Il modello economico delle app di delivery ha funzionato secondo una logica precisa: aggregare domanda, standardizzare l'interfaccia d'ordine e risolvere il cosiddetto "ultimo miglio" della consegna. Per i ristoranti privi di infrastruttura logistica propria, il valore offerto era tangibile. Ma con la maturazione tecnologica del settore, quelle che erano capacità distintive sono diventate requisiti minimi, e il costo nascosto del modello si è reso evidente.

Il problema non riguarda soltanto le commissioni — che in molti casi si attestano tra il 15% e il 30% per ordine — ma una disintermediazione strutturale del brand. I ristoranti, anziché agire come insegne indipendenti con relazioni dirette con i propri clienti, sono stati riposizionati come fornitori all'interno di un marketplace. La piattaforma controlla la visibilità, le dinamiche di prezzo e, soprattutto, i dati.

Delivery apps, after all, are optimized for retention within their own ecosystem, not for the benefit of individual restaurants.

Nei mercati urbani più maturi, una quota significativa degli ordini fuori sede transita attraverso piattaforme terze. Per alcuni segmenti, come il fast-casual, quella quota supera il 50% del fatturato da asporto. Questo ha generato quella che alcuni analisti del settore definiscono una "illusione di margine": i ristoratori pagano commissioni elevate per accedere a una domanda che non controllano e che difficilmente riescono a fidelizzare direttamente.

Il vero terreno di scontro, però, è il dato.

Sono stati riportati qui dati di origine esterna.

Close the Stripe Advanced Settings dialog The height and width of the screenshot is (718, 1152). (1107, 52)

Le piattaforme acquisiscono informazioni granulari sul comportamento d'acquisto: frequenza degli ordini, dimensione dello scontrino medio, preferenze di prodotto, dati demografici. I ristoranti, al contrario, ricevono informazioni limitate e spesso anonimizzate. La piattaforma conosce il cliente; il ristorante, nella maggior parte dei casi, no.

"I think data is probably our greatest resource next to our people," Kevin Vasconi, chief digital and technology officer at Papa Johns.

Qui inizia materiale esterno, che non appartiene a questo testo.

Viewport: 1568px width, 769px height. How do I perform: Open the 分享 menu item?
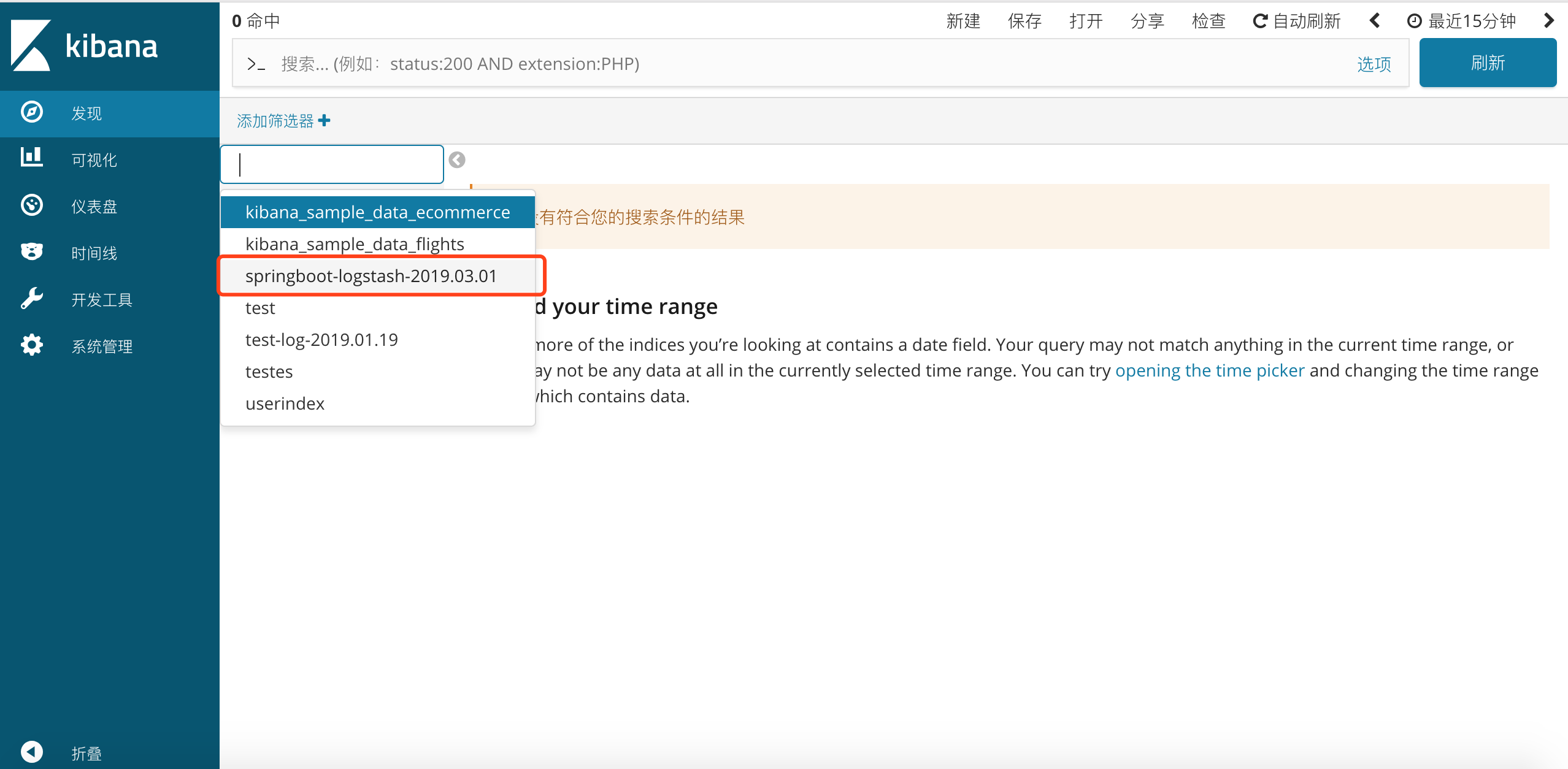point(1147,21)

Questa asimmetria informativa incide direttamente sulla capacità dei ristoranti di costruire programmi fedeltà efficaci. Secondo il report B2B and Digital Payments Tracker di PYMNTS Intelligence (gennaio 2026), quasi due terzi delle decisioni di ordine in delivery sono guidate proprio dai programmi di fidelizzazione. Un dato che indica quanto la loyalty sia diventata leva competitiva primaria, ma che al tempo stesso evidenzia il paradosso: per costruire quella loyalty, servono dati che le piattaforme non cedono.

L'arrivo dell'intelligenza artificiale nel commercio potrebbe alterare questo equilibrio. Savneet Singh, amministratore delegato di PAR Technology, ha dichiarato a PYMNTS che in un ecosistema di ordini gestiti da agenti AI — attraverso televisori, automobili, smartphone — il flusso transazionale potrebbe bypassare i marketplace di terze parti, riconnettendo ristorante e cliente in modo diretto. "Ciò significa che il ristorante ha i dati, comprende le preferenze del cliente e non paga un pedaggio a un'altra piattaforma", ha aggiunto Singh.

"That means the restaurant has the data, understands the customer's preferences, and doesn't pay a toll to another platform."

Il paesaggio della delivery non tornerà alla fase pre-piattaforma: la scala e la comodità dei grandi aggregatori hanno modificato le aspettative dei consumatori in modo duraturo. Tuttavia, la questione aperta è se i ristoratori sapranno cogliere la finestra offerta dall'AI per recuperare sovranità sul dato cliente, o se anche questa transizione tecnologica finirà per consolidare il vantaggio competitivo delle piattaforme già dominanti, che dispongono di risorse e infrastrutture difficilmente replicabili dai singoli operatori.